BRIEF SUMMARY OF THE INVENTION

[0004] The present invention improves upon the prior art by providing a thin gauge surgical probe having a retractable reinforcing sleeve. When the probe is inserted into the eye, through the trocar cannula, the trocar cannula becomes removably attached to the distal end of the sleeve is a trocar cannula, and acts as a stiffening device.

[0005] Accordingly, one objective of the present invention is to provide a thin gauge surgical probe.

[0006] Another objective of the present invention is to provide a thin gauge surgical probe that resists bending.

[0007] Yet another objective of the present invention is to provide a thin gauge surgical probe having a retractable reinforcing sleeve with a removably attached trocar cannula.

[0008] Another objective of the present invention is to provide a thin gauge surgical probe having a retractable reinforcing sleeve.
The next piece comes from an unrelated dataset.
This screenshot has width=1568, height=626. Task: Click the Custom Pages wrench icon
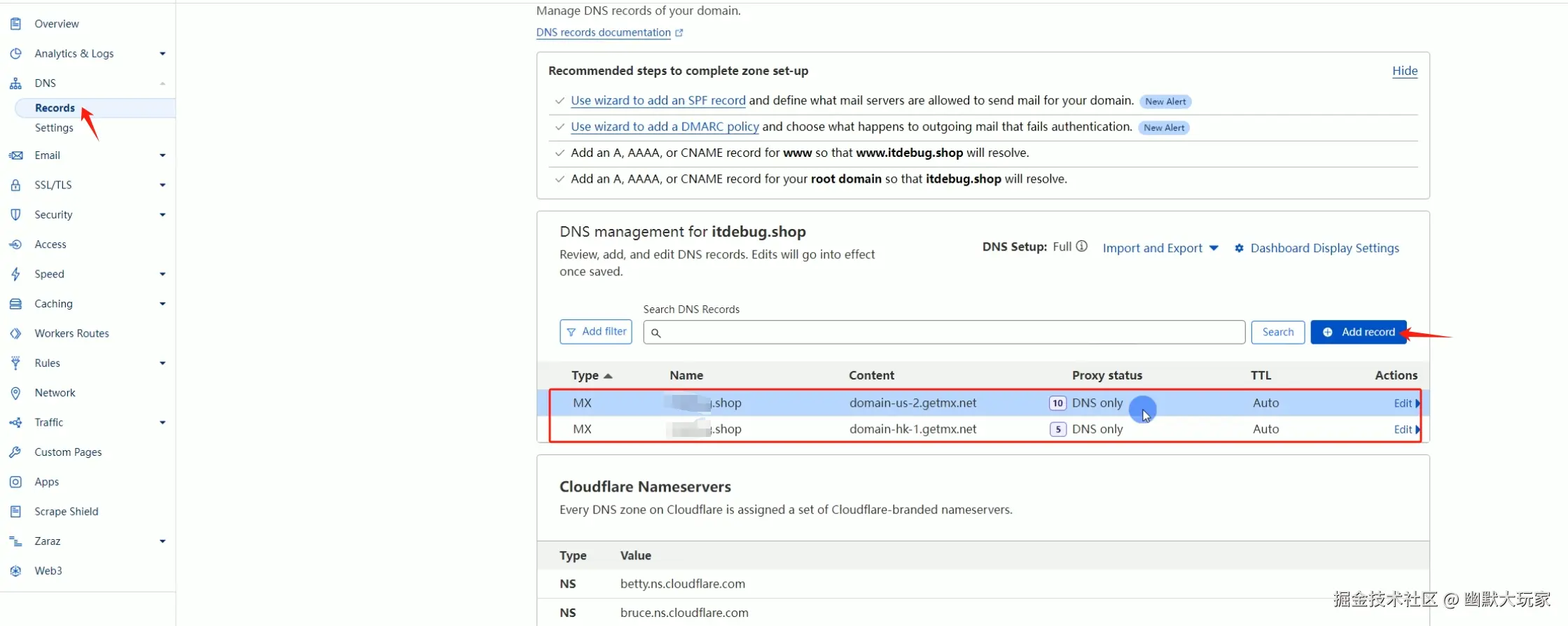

[0009] These and other advantages and objectives of the present invention will become apparent from the detailed description and claims that follow.

BRIEF DESCRIPTION OF THE DRAWING

[0010] FIG. 1 is a perspective view of the probe of the present invention.
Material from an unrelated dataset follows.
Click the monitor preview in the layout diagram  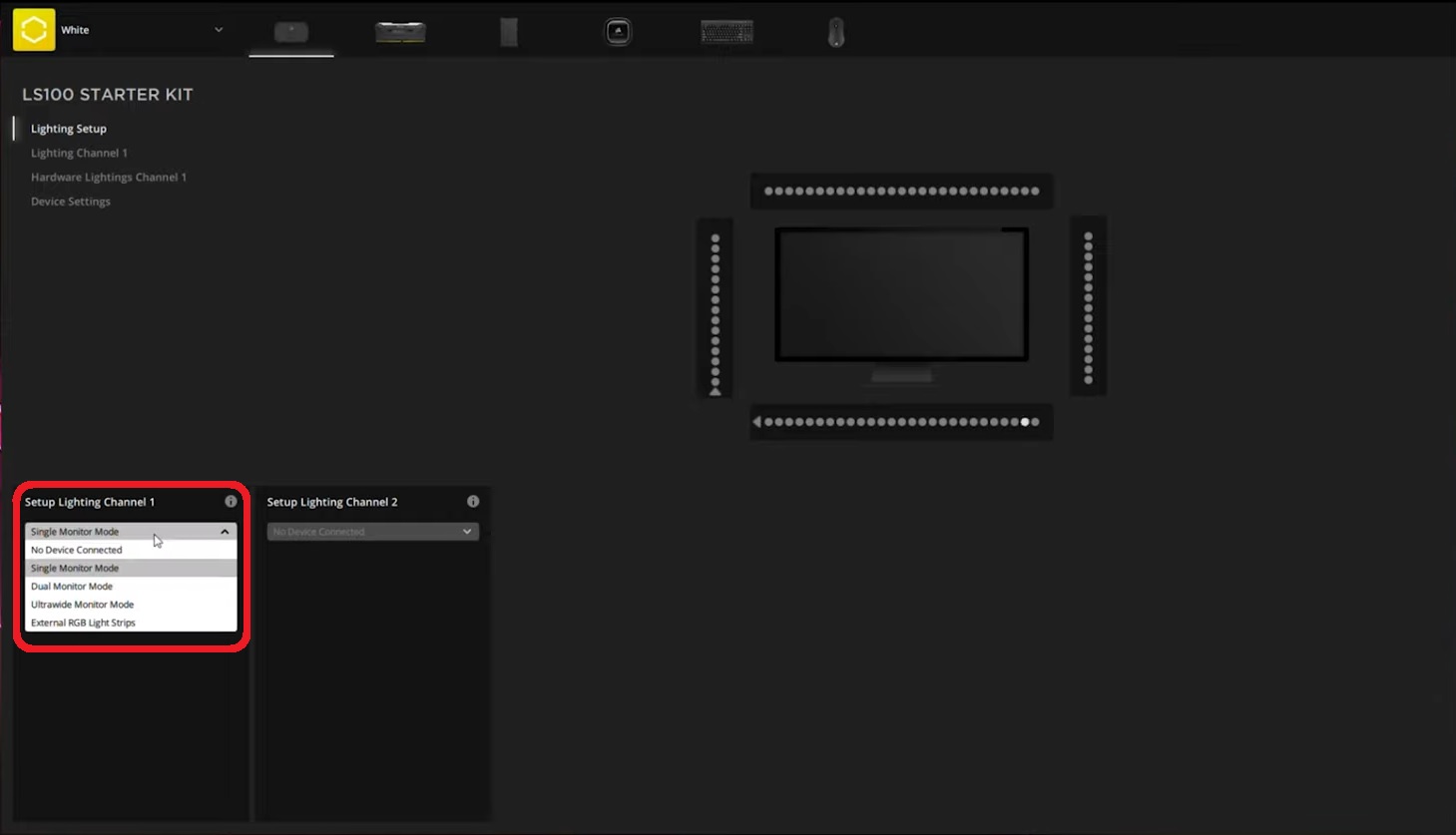(900, 294)
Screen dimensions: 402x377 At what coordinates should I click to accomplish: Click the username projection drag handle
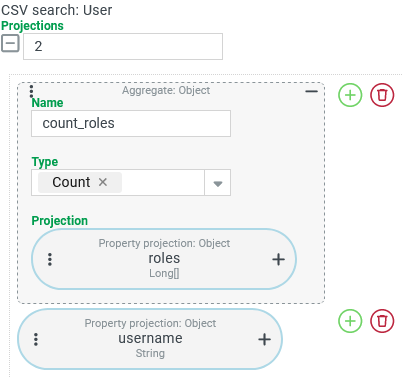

[0011] FIG. 2 is an enlarged cross-sectional view of the probe of the present invention.

[0012] FIG. 3 is an enlarged cross-sectional view of the trocar cannula that may be used with the present invention taken at circle 3 in FIG. 2.

DETAILED DESCRIPTION OF THE PREFERRED EMBODIMENTS

[0013] As best seen in FIGS. 1 and 2, probe 10 consists of probe handle or body 12 and cannula 14. Body 12 may be made of any suitable material, such as stainless steel, titanium or plastic. Body is generally hollow, having interior cavity 16. Extending through body 12 and cannula 14 and fixed to proximal end 17 of body 12 is tool shaft 18. Distal end 19 of shaft 18 opposite proximal end 17 of body 12 contains tool 20. Tool 20 may be any suitable tool such as a forceps or scissors.
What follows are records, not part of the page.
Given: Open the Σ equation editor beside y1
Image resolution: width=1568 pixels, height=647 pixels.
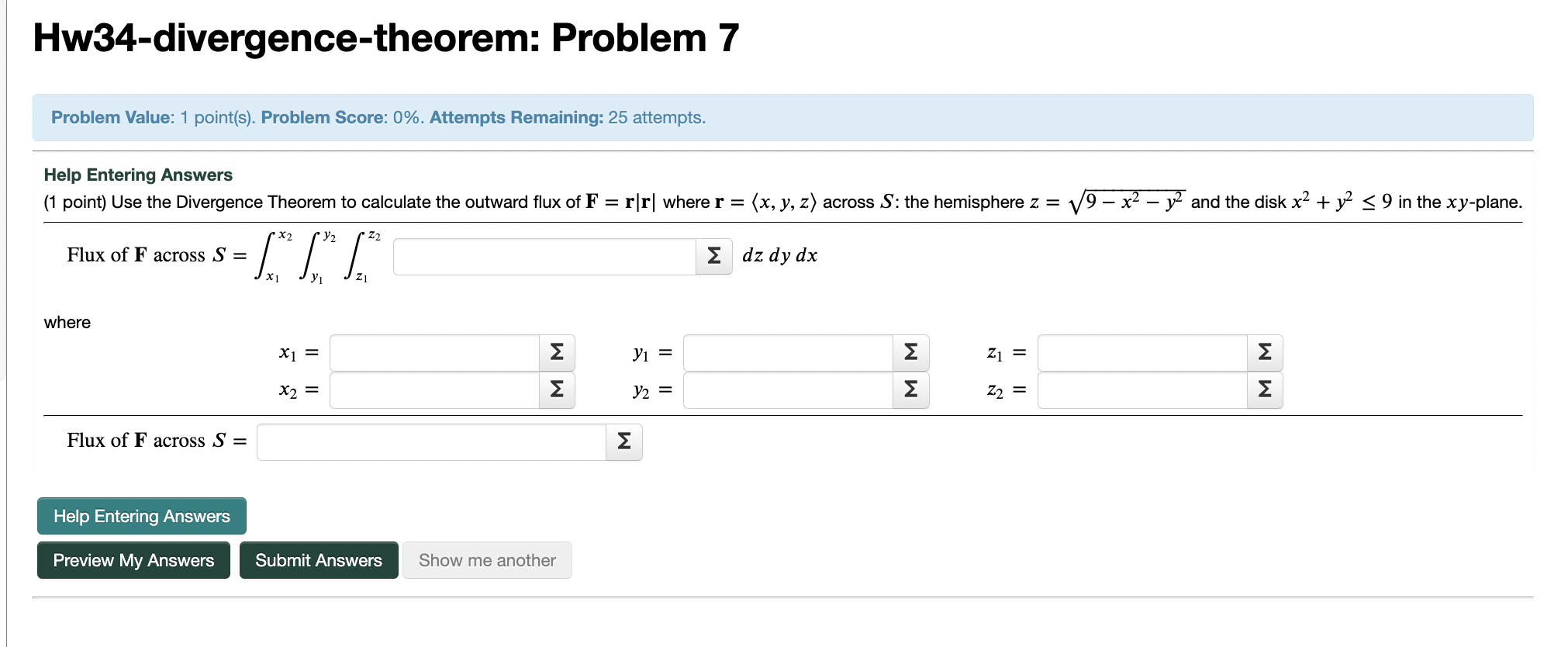Looking at the screenshot, I should pos(909,353).
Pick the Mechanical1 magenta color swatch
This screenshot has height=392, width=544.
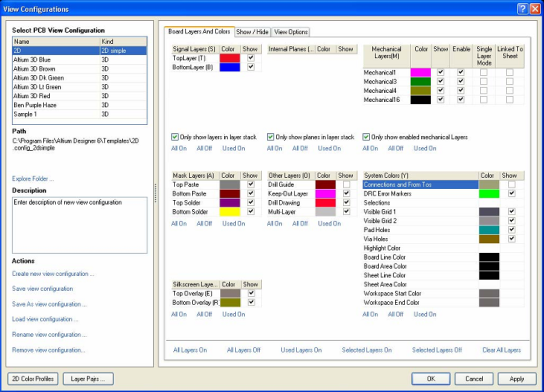pyautogui.click(x=420, y=72)
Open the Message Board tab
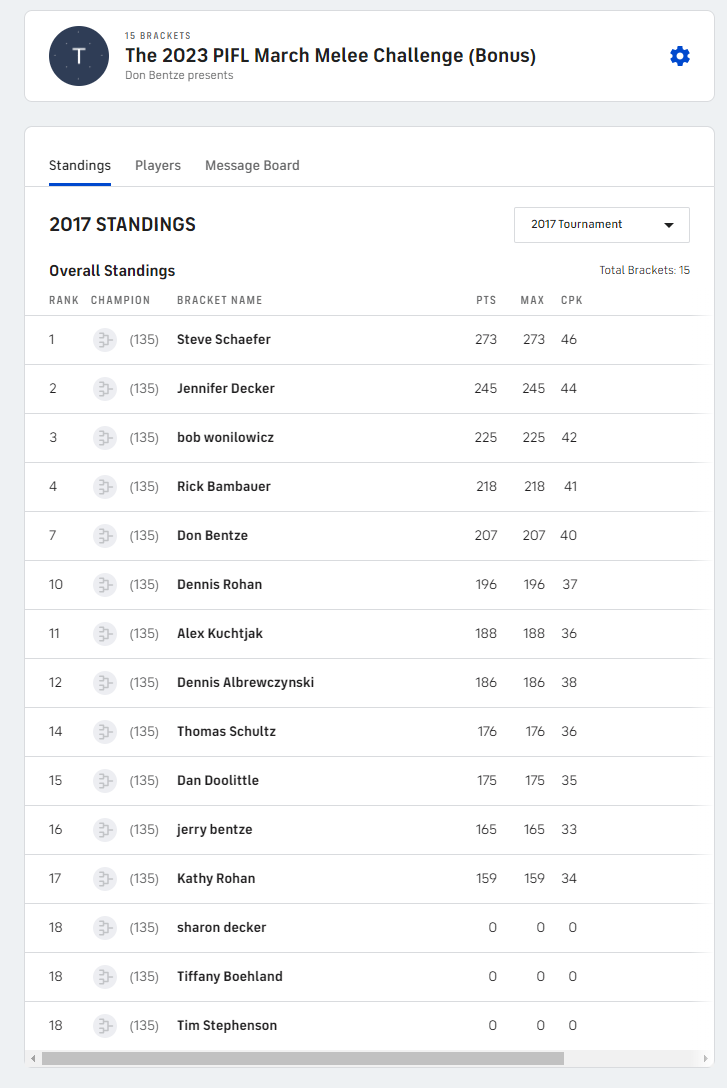The height and width of the screenshot is (1088, 727). 252,166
[0014] Cannula 14 generally is made of thin walled stainless steel or titanium tubing with an outside diameter of 20, 23 or 25 gauge or smaller. Cannula 14 movably extends through distal end 21 of body 12 and retained within body 12 by sleeve 22. Sleeve 22 reciprocates within interior cavity 16 and is urged toward distal end 21 of body 12 by spring 24.

[0015] Attached to distal end 26 of cannula 14 opposite spring 24 is trocar cannula 28. Trocar cannula 28 generally consists of cannula 30 that is attached to or integrally formed with hub 32. Trocar cannula 28 may be made from any suitable thermoplastic or metal, such as titanium or stainless steel. Hub 32 is sized to engage, frictionally and removably, or form the closure for and be removable from, distal end 26 of cannula 14.

[0016] As seen in FIG. 2, in use, tool 20, shaft 18 and cannula 30 are inserted into a surgical incision until hub 32 contacted the region around the wound. Tool 20 may be pushed deeper within the wound by further pushing of body 12. As cannula 14 slides about shaft 18, pushing on body 12 causes trocar cannula 28 to push cannula 14 against sleeve 22, thereby exposing more of shaft 18 within the wound. As probe 10 is withdrawn from the wound, spring 24 pushes on sleeve 22, thereby cause cannula to slide distally over shaft 18.

[0017] In addition, as trocar cannula is releasable from cannula 14, probe 10 may be disengaged from trocar cannula 28 and tool 20 removed from the surgical site so that another toll (not shown) may be inserted into the incision through trocar cannula 28.

[0018] This description is given for purposes of illustration and explanation. It will be apparent to those skilled in the relevant art that changes and modifications may be made to the invention described above without departing from its scope or spirit.